> _The problem_
The word "Bank" marks the lines you need; copy each of them from the data.
**** Provided records ****
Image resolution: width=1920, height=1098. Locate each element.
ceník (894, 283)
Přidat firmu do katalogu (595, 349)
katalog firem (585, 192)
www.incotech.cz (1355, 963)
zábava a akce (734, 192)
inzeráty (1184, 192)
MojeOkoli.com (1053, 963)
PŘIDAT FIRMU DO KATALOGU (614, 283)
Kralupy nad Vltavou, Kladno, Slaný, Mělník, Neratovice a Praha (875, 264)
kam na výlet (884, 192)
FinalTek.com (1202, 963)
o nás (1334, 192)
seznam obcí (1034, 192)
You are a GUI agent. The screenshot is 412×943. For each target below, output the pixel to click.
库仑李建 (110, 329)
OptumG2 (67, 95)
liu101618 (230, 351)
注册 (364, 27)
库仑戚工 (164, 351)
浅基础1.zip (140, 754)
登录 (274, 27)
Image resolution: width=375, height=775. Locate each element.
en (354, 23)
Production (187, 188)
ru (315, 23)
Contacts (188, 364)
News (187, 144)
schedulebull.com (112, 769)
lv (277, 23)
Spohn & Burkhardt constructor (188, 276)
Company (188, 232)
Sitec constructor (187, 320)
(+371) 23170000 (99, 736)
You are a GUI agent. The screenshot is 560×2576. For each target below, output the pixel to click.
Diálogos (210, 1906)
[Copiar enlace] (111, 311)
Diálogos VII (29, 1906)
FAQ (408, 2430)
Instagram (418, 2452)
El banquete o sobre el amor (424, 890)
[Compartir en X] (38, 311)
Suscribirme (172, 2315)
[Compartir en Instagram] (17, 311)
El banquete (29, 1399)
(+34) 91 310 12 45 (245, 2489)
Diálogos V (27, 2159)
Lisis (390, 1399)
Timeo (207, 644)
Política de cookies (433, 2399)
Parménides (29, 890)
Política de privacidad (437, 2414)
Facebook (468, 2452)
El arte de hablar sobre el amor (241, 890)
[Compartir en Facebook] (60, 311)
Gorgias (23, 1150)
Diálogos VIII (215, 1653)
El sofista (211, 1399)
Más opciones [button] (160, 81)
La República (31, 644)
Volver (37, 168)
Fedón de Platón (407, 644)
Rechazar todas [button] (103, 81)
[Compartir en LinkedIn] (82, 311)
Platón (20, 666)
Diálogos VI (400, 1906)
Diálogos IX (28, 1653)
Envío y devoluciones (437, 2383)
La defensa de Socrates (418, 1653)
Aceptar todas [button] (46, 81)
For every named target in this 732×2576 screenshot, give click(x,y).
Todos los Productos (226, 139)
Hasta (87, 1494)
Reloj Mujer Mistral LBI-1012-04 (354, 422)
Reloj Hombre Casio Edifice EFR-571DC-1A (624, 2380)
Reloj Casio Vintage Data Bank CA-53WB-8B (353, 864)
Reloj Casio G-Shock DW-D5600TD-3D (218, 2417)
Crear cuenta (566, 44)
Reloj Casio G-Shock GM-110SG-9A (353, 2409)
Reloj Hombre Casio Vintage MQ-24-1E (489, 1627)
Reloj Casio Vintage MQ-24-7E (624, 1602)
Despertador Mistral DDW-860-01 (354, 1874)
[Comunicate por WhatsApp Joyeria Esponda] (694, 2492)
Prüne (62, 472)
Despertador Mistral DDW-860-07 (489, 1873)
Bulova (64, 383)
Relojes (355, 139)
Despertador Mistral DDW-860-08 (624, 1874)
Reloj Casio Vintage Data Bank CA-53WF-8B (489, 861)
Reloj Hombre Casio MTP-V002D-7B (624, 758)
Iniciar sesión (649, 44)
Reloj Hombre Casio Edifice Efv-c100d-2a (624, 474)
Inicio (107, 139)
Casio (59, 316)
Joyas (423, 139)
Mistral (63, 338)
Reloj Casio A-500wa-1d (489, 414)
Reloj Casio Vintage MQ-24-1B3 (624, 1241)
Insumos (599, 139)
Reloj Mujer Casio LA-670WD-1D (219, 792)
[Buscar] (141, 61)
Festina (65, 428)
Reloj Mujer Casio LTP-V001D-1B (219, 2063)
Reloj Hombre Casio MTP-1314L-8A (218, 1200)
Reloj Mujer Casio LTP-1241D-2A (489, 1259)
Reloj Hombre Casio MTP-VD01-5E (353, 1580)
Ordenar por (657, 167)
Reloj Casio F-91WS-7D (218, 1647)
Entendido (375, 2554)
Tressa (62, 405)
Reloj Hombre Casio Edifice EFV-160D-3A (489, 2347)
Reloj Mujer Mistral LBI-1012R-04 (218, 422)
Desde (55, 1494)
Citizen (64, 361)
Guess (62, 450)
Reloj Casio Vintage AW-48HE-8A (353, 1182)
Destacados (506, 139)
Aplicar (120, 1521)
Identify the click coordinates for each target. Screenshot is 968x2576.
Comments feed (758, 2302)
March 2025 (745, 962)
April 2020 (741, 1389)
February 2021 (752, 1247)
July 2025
****
> _Finished task_
Reloj Casio Vintage Data Bank CA-53WB-8B (353, 864)
Reloj Casio Vintage Data Bank CA-53WF-8B (489, 861)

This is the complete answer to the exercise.